Wainsgate SPRING is a full day of activities on Saturday 28th March celebrating the new season’s arrival. The chapel and its surrounding spaces will host workshops, creative activities, food, music and a family disco, alongside installations and projections celebrating birds and the changing season. Visitors can drop in to explore the building, enjoy the café bar, or book into individual events ranging from craft workshops and creative writing to afternoon tea and family drawing sessions. I’ll be leading two events during the day. The first is the early-morning Dawn Chorus gathering, where we meet before sunrise outside the chapel to listen as the birds gradually begin singing across the hillside. Later in the day I’ll be leading the Springwatch Walk, a gentle three-mile walk around Wainsgate exploring the first clear signs of the season.
At In a Land gallery, Rachel Poulton’s exhibition Unseen explores landscape through photography shaped by walking, seasonal change and a search for the spirit of place. The work follows a series of journeys made on key dates in the natural year, visiting ancient sites and locations rich in history and story. Drawing on ideas from Romanticism, psychogeography and folklore, the project reflects on the hidden atmospheres and meanings that landscapes can hold. It finishes on Saturday 28th March.

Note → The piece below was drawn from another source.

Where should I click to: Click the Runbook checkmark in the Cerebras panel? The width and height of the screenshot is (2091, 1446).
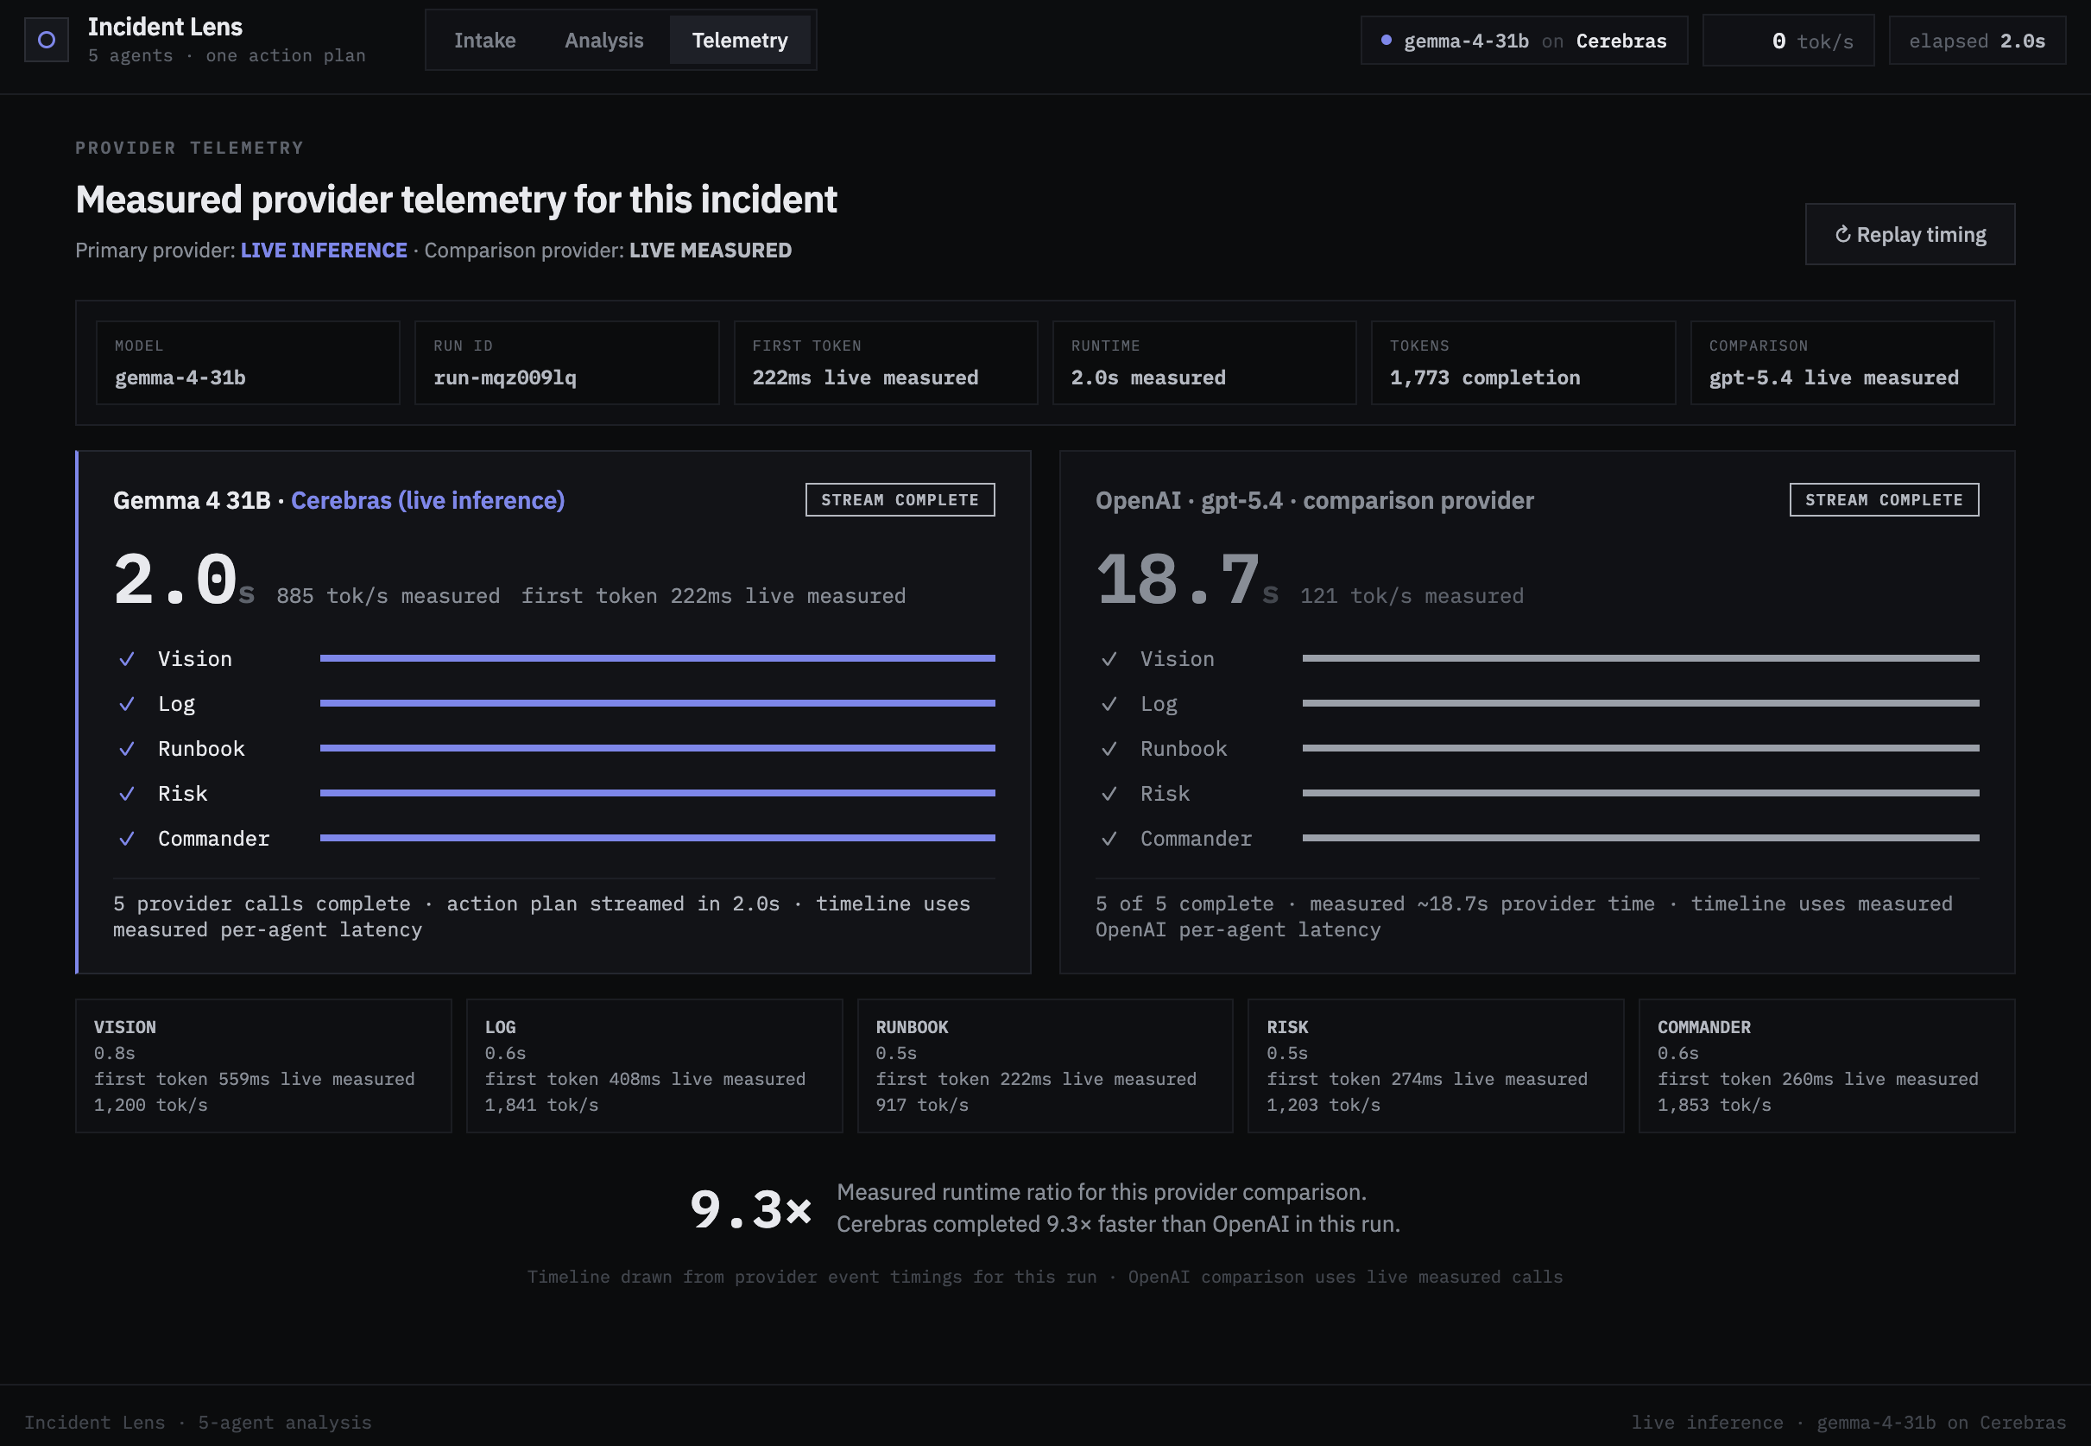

Good Friday, 3rd April, brings the return of the Pace Egg Play in Heptonstall, one of the most distinctive and enduring seasonal traditions in the area.
Hebden Bridge Birders have a walk planned for Jumble Hole Clough, 6.00–8.00pm, Tuesday 21st April, led by the superb Matt Bell. Attendance is free and all are welcome. Join their Facebook group for more details.
Thank you for reading and following along with these dispatches from the valley. If you come across anything in the landscape – an event, a project or a story – that you think might be worth sharing, do feel free to get in touch.
Until next month,
Paul.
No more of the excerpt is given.